Lower down are entries containing pictures. Copy exactly, without those pictures, the lines from the line with "State (98, 491)" through the line with "Services (1129, 68)".

▸ **DATA FOR REVIEW**
Segment Open

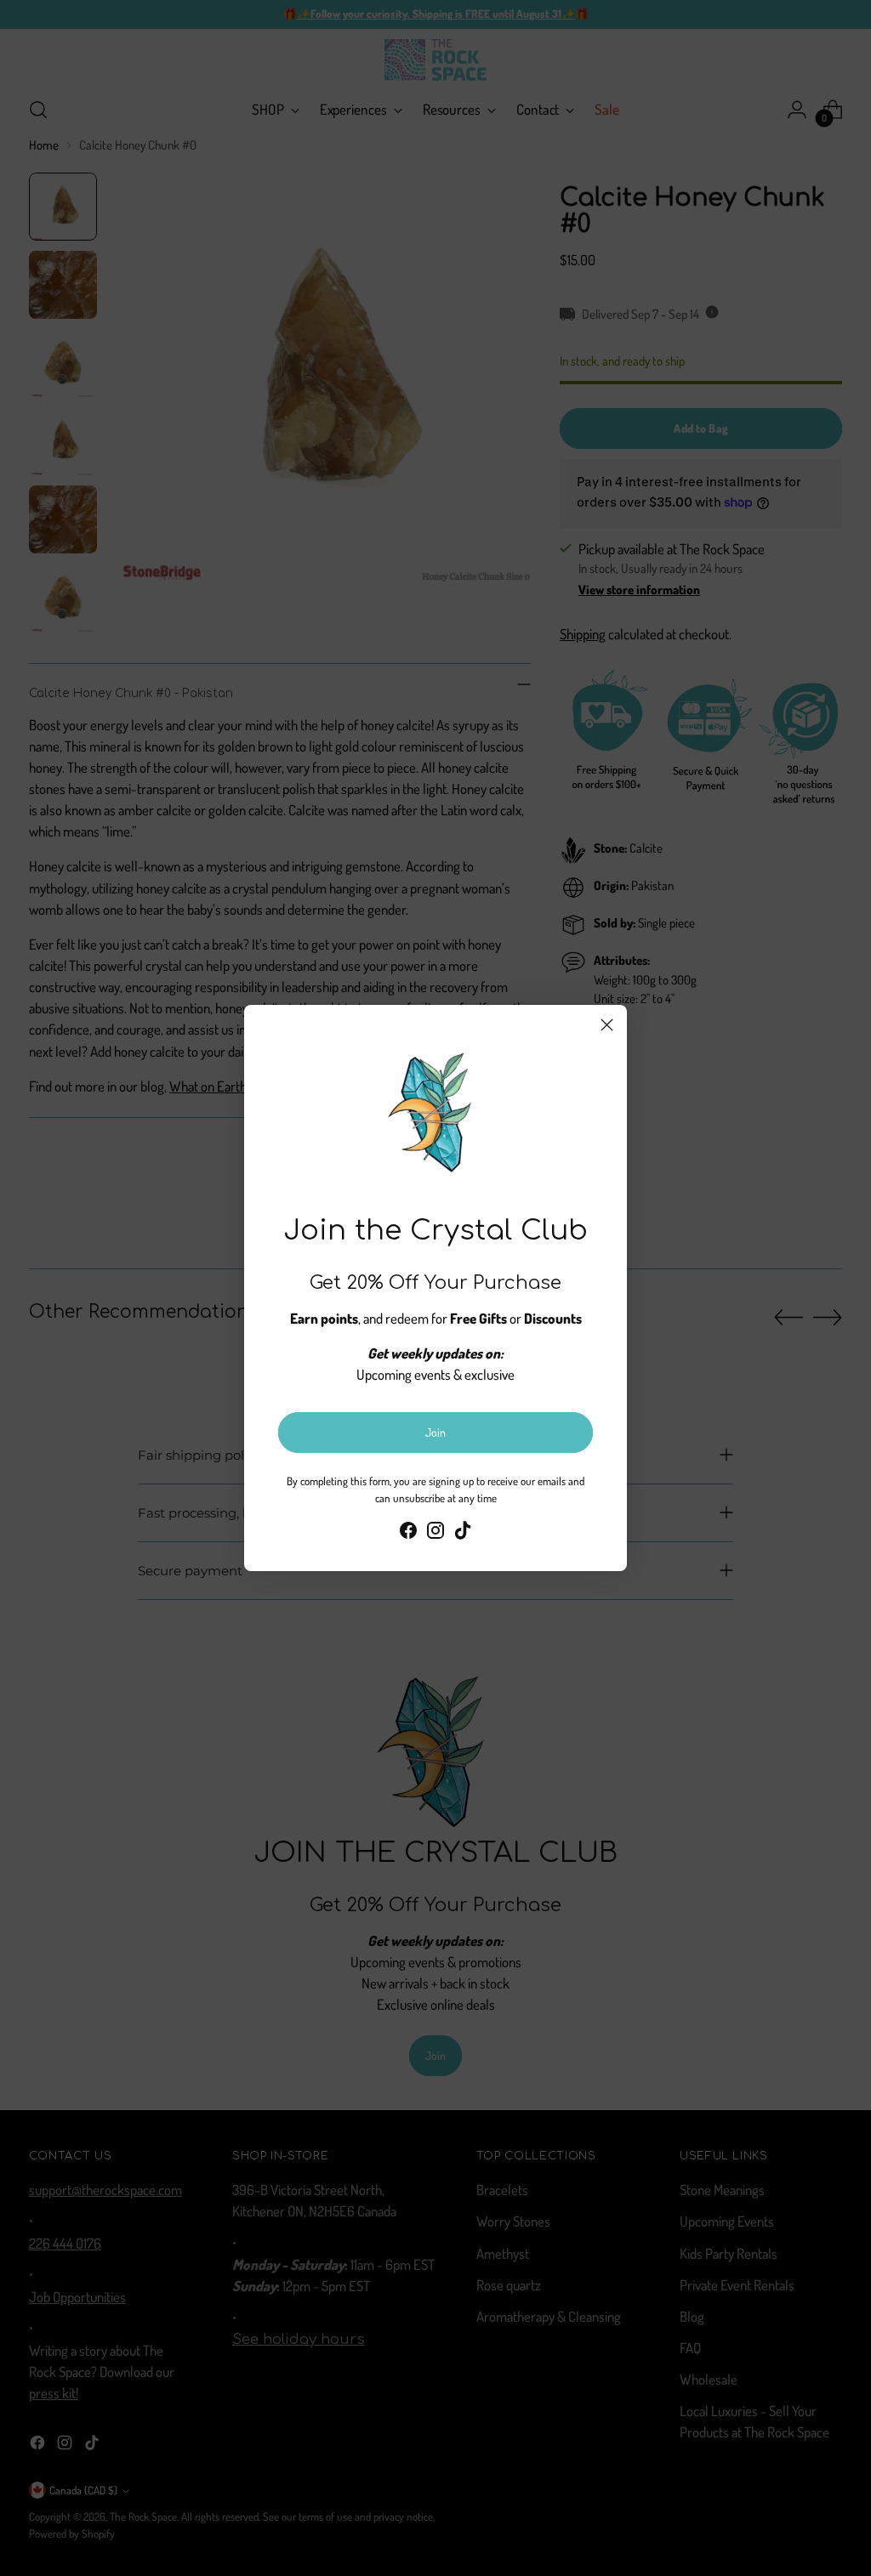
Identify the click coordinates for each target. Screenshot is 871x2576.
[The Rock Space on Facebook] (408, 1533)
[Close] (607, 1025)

Segment Closed
Segment Open

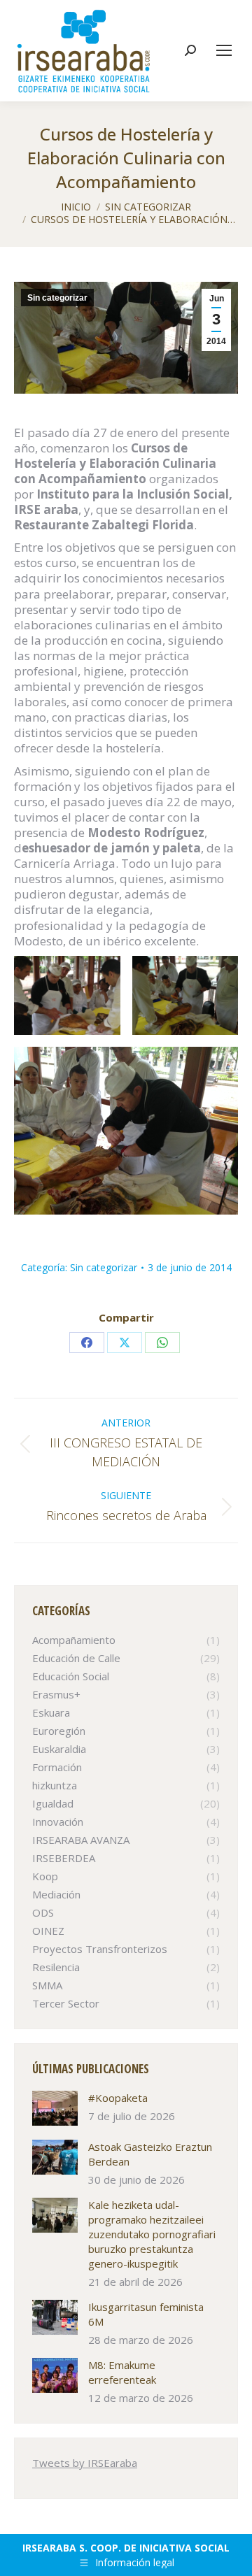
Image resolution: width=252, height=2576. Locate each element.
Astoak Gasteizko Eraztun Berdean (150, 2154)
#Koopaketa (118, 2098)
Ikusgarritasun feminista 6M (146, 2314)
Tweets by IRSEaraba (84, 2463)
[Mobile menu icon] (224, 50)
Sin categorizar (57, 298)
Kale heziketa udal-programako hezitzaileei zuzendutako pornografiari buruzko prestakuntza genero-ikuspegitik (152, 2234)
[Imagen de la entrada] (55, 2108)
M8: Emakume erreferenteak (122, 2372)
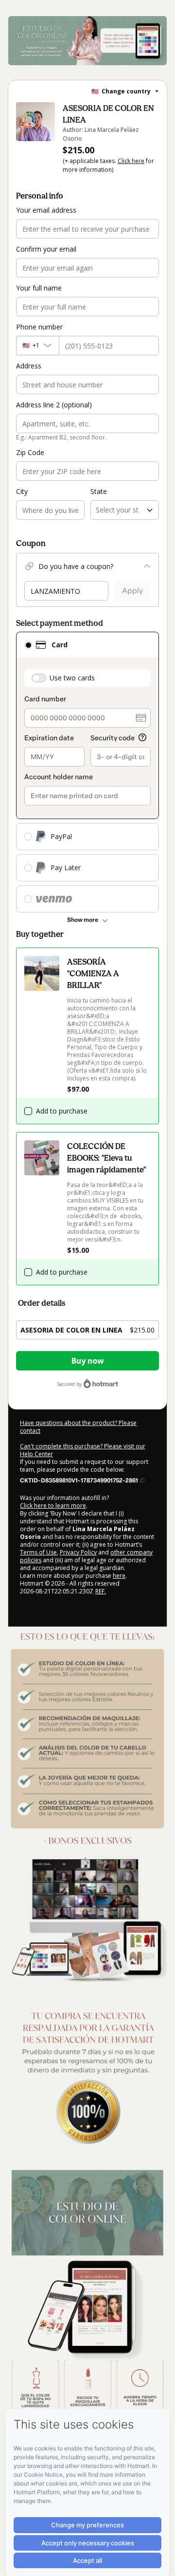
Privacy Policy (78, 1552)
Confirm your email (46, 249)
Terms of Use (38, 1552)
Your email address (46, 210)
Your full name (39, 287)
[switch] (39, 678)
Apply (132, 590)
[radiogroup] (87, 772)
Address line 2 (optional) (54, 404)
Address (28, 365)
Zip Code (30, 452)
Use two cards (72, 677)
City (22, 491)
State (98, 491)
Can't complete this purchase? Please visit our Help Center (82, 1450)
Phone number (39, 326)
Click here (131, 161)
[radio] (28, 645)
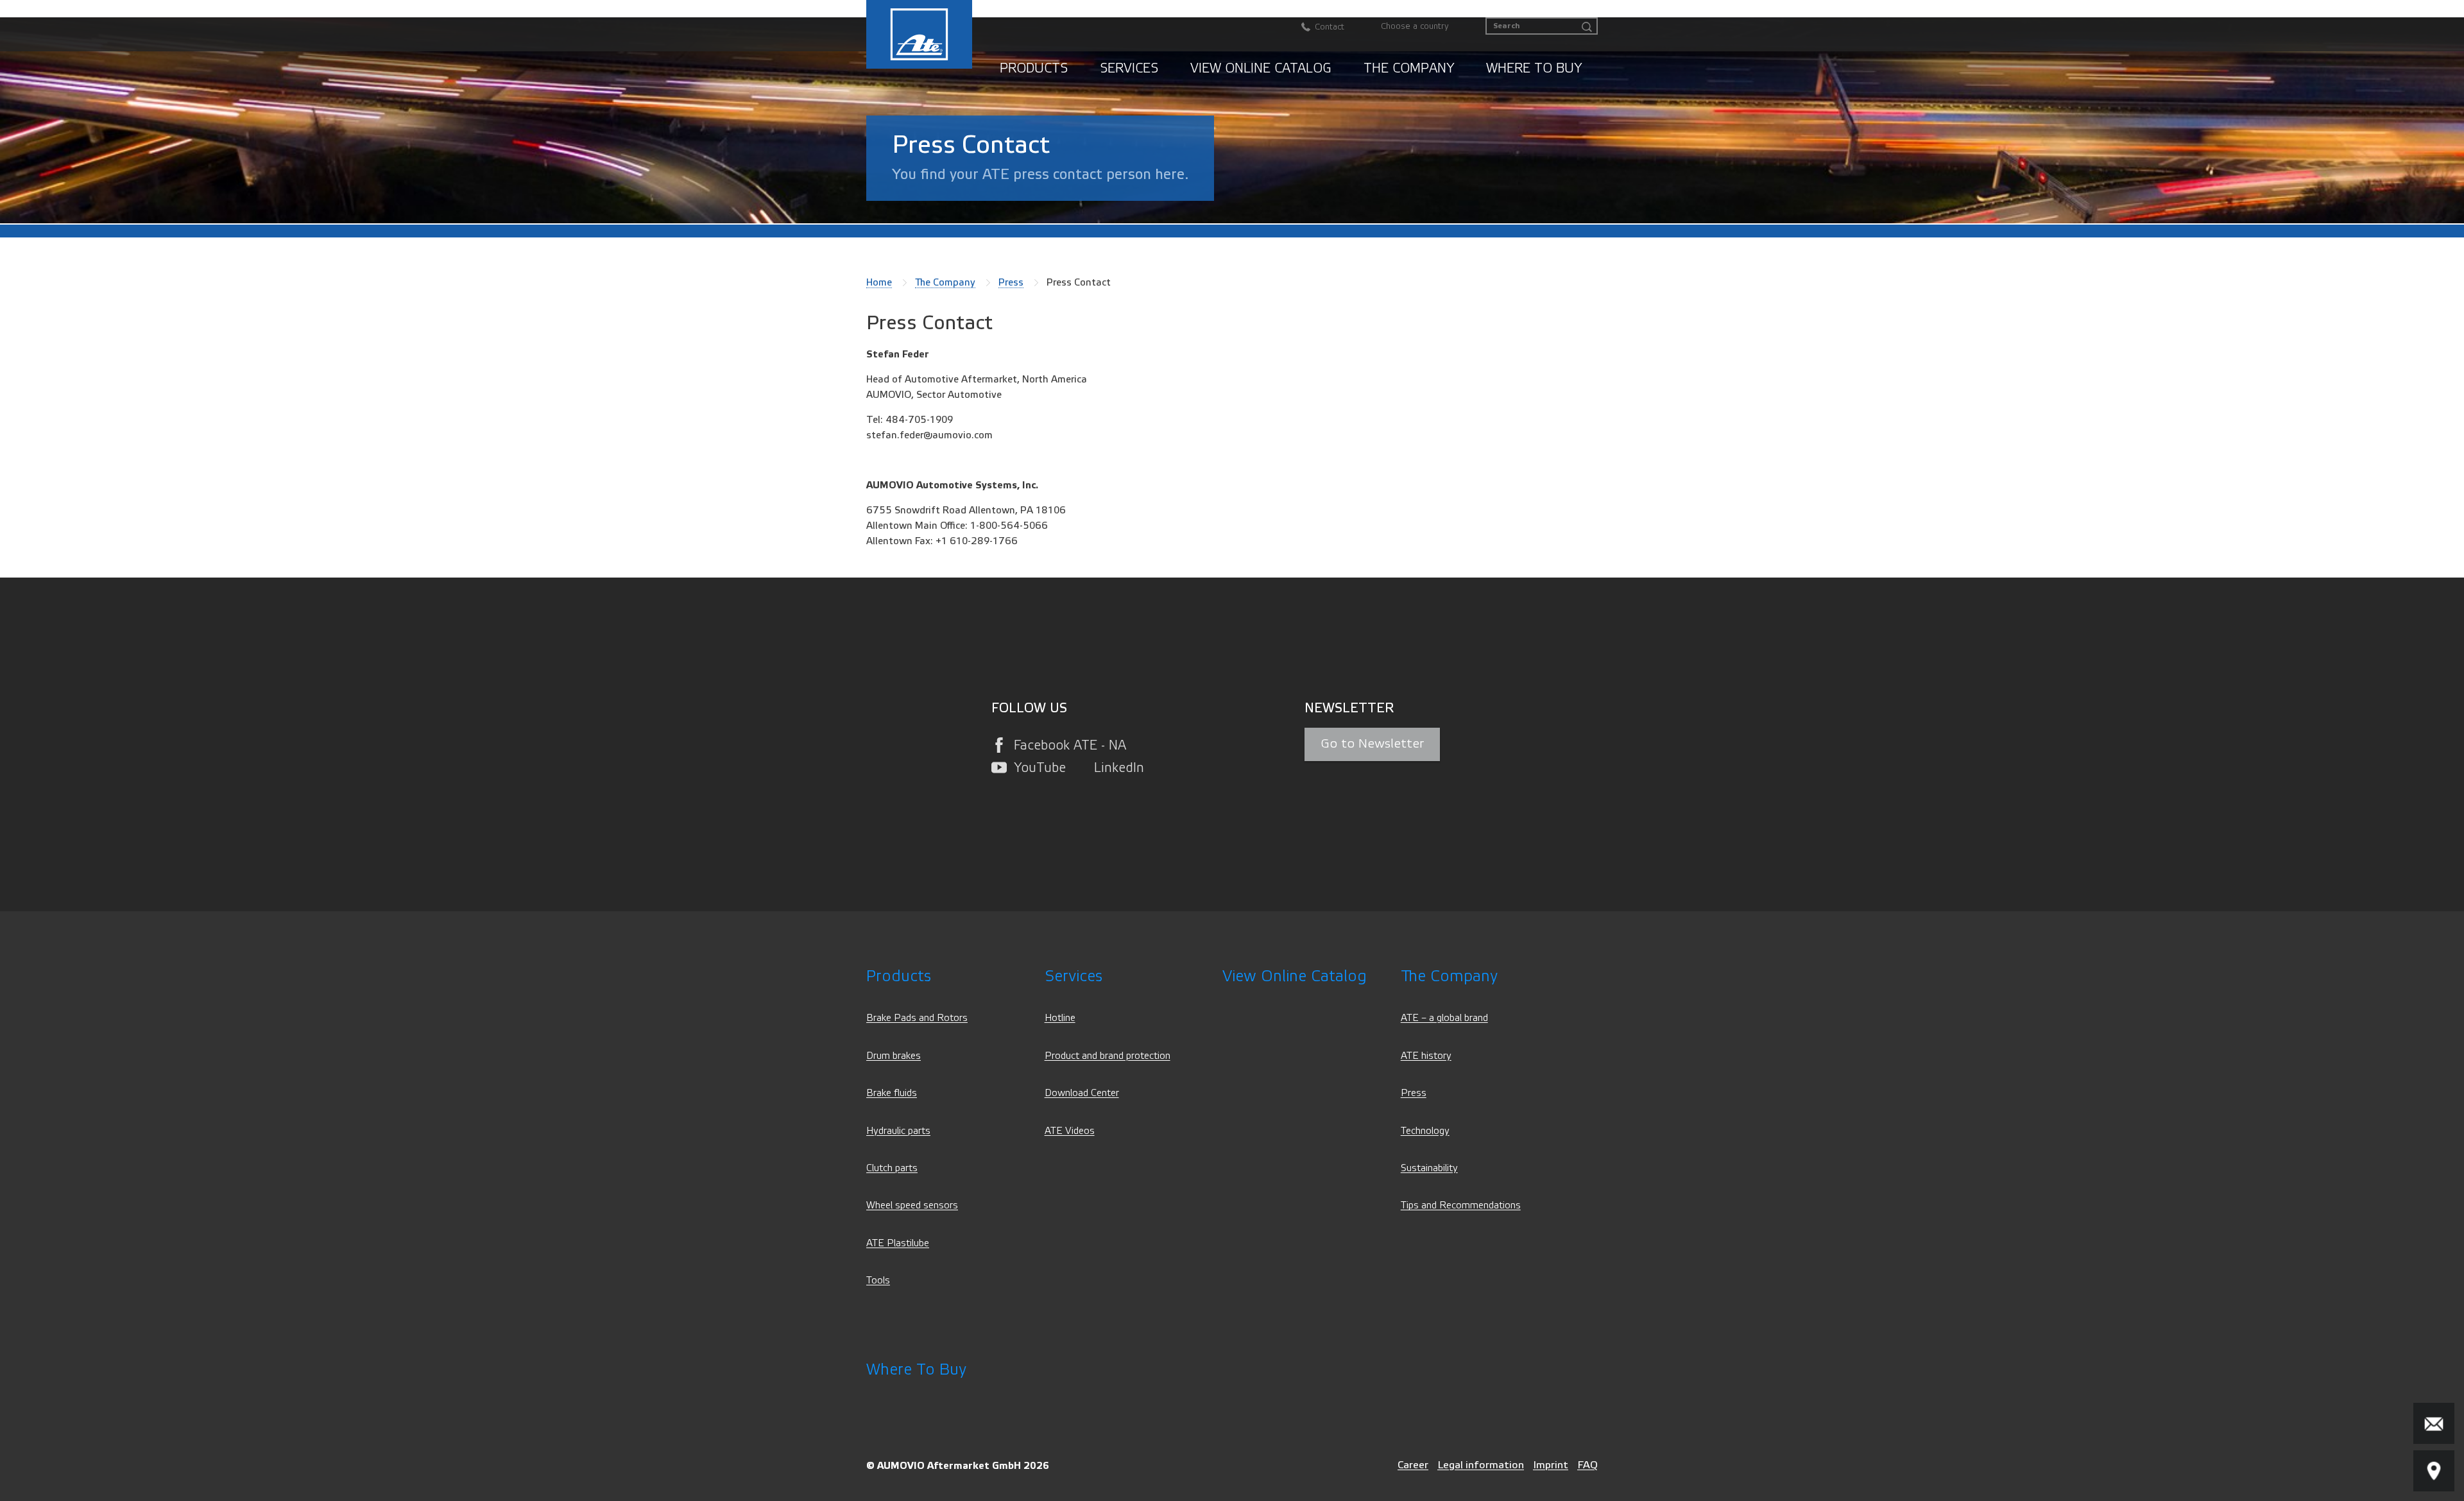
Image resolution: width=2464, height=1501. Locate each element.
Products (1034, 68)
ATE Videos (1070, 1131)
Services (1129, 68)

Segment Closed

▸ **PROBLEM SOLUTION**
State (98, 491)
Can't complete this purchase? Please visit our Help Center (82, 1450)
Phone number (39, 326)
Click here (131, 161)
[radio] (28, 645)
Image resolution: width=2464, height=1501. Locate each element.
Products (1034, 68)
ATE Videos (1070, 1131)
Services (1129, 68)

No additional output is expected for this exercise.